New York Times Style Magazine: Going for Broke

Installation view, After You’re Gone, Rhode Island School of Design Museum, photo credit: RISD

By Alix Browne

Sept. 25, 2008

A slab of cheese, a mound of pigs’ feet, wedges of watermelon, a bowl of eggs and a platter of oysters have all been left to ruin on the massive wooden dining room table. A towering centerpiece, pregnant with fruit, has keeled over, taking out goblets and candlesticks in its wake. Already, snails are arriving in droves. A squirrel, eyeing the situation from its perch on the wall nearby, prepares to fling itself into the tableau. This scene of out-and-out gluttony, teetering on the brink of chaos, is all the more precarious because it is made entirely of glass.

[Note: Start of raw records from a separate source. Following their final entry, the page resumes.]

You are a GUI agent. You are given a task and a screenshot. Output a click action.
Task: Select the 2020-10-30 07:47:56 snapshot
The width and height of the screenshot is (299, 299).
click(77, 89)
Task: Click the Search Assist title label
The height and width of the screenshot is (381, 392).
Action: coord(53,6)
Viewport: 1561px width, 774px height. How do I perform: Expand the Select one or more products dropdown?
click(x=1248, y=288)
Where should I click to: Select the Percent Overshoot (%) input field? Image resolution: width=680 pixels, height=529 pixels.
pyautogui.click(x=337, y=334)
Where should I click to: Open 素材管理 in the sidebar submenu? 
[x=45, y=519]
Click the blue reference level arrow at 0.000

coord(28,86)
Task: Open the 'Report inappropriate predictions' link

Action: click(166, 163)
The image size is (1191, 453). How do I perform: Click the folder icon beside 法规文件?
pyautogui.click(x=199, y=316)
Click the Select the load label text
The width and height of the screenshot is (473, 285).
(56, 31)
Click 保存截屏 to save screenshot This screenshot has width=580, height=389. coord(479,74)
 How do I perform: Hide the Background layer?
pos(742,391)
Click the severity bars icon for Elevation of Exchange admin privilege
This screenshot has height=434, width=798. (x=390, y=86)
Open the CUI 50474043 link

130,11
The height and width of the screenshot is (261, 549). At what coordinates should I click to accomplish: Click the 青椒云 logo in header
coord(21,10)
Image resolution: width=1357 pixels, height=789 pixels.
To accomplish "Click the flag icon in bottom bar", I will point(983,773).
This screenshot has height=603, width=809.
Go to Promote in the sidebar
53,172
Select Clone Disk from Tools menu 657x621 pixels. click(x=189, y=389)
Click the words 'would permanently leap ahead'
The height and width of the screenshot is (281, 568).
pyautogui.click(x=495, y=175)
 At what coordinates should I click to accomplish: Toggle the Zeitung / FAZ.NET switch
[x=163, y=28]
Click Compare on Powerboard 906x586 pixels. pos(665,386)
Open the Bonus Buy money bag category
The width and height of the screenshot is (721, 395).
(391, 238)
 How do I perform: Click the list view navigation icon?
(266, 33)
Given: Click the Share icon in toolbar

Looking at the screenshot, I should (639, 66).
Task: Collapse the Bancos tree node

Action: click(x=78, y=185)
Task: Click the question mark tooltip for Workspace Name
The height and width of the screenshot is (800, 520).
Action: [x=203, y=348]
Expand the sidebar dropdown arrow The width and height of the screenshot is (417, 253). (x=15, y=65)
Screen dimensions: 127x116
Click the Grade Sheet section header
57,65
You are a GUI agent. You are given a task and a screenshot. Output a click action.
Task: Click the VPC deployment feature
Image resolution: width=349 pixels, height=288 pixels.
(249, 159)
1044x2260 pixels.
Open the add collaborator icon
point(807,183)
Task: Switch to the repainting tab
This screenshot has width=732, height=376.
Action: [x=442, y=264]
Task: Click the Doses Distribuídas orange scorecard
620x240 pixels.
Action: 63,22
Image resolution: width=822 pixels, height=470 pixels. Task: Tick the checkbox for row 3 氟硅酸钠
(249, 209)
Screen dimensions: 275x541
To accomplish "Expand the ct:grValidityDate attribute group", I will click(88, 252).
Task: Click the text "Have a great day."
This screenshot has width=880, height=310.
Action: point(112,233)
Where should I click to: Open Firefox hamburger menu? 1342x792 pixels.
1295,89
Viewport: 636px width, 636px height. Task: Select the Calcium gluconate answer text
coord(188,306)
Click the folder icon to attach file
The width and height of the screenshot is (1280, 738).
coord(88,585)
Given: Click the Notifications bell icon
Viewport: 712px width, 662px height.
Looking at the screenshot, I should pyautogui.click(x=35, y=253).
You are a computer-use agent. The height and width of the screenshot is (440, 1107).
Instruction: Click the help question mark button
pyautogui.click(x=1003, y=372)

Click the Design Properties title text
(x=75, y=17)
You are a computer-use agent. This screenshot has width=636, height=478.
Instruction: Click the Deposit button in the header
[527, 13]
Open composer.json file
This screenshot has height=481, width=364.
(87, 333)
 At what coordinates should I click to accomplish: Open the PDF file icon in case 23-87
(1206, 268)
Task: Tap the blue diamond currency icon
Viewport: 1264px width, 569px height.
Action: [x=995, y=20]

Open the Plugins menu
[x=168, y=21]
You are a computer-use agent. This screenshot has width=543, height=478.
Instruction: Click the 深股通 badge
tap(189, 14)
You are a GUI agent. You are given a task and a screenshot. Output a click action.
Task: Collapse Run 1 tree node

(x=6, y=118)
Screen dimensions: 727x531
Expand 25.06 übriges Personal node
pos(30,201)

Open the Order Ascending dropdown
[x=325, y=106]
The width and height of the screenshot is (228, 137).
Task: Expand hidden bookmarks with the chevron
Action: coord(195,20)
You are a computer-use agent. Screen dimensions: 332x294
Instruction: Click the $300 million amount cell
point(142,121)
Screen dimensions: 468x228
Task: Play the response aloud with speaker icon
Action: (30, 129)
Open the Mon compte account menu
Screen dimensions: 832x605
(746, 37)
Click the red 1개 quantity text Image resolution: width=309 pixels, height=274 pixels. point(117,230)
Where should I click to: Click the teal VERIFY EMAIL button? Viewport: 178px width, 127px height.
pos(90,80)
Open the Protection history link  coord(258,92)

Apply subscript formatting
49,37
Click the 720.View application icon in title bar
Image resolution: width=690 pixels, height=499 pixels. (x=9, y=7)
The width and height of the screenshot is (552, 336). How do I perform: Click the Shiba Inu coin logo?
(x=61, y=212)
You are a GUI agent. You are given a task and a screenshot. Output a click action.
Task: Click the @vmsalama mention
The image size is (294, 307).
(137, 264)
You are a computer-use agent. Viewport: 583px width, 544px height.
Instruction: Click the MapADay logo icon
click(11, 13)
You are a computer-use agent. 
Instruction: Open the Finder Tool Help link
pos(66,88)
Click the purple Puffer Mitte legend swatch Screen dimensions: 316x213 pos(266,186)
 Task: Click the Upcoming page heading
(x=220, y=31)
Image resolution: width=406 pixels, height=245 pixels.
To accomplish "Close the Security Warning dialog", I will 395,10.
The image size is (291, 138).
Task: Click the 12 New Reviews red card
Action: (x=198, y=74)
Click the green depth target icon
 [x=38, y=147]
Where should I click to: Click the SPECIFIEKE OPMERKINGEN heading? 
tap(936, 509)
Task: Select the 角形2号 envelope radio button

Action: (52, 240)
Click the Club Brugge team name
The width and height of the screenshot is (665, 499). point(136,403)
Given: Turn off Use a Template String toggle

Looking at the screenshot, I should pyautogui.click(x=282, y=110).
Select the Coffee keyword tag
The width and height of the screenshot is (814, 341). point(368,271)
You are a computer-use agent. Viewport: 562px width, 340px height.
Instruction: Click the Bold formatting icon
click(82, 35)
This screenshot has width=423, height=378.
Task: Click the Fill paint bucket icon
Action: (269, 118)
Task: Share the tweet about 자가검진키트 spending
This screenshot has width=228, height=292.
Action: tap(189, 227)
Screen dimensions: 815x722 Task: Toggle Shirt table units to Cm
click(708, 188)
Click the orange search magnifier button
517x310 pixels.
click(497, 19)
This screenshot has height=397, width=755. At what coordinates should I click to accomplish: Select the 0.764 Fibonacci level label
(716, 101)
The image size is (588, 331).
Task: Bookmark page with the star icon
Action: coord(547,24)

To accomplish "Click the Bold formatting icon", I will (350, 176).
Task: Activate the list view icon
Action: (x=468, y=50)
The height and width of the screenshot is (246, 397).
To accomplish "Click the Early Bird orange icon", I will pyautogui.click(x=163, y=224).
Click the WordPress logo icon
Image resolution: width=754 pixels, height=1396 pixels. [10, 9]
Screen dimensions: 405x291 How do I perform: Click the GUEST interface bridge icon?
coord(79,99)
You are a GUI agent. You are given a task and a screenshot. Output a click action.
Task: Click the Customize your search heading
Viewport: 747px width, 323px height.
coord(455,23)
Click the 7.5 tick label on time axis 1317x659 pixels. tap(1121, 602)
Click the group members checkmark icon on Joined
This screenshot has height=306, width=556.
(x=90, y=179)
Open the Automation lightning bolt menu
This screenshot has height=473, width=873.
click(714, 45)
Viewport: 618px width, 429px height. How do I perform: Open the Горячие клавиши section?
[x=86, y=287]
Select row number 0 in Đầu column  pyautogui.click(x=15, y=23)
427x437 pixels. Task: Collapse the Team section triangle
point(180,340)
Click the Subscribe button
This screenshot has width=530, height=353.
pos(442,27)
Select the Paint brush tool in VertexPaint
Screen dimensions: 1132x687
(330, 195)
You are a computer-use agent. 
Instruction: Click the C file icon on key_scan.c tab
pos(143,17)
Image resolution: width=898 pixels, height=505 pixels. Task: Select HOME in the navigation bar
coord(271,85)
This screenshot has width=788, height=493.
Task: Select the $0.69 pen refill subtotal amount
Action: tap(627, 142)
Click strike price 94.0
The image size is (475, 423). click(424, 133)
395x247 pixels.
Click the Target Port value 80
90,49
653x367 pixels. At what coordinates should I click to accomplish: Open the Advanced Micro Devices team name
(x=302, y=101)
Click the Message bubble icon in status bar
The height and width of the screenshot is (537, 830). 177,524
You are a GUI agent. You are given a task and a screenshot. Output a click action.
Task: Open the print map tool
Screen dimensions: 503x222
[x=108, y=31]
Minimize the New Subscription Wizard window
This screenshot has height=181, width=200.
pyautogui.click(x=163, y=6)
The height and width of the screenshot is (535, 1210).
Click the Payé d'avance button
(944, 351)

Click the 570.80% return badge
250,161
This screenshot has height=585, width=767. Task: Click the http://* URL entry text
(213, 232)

“Still Life With Metal Pitcher” (2007) is the focal point of the artist Beth Lipman’s installation “After You’re Gone,” on view at the RISD Museum of Art in Providence, R.I., through January 2009. Lipman describes the work as a distorted interpretation of Dutch still life painting, drawing parallels between the golden era of that genre and today’s consumerism, and she does it all through the medium of glass. Inspired by a visit to the Pendleton House, the RISD Museum’s 1906 neo-Georgian wing, she brought even more to the already loaded table, adding glass topiaries, a pair of convex glass portraits and an alarmingly ornate glass claw-foot settee, to create her own version of a period room.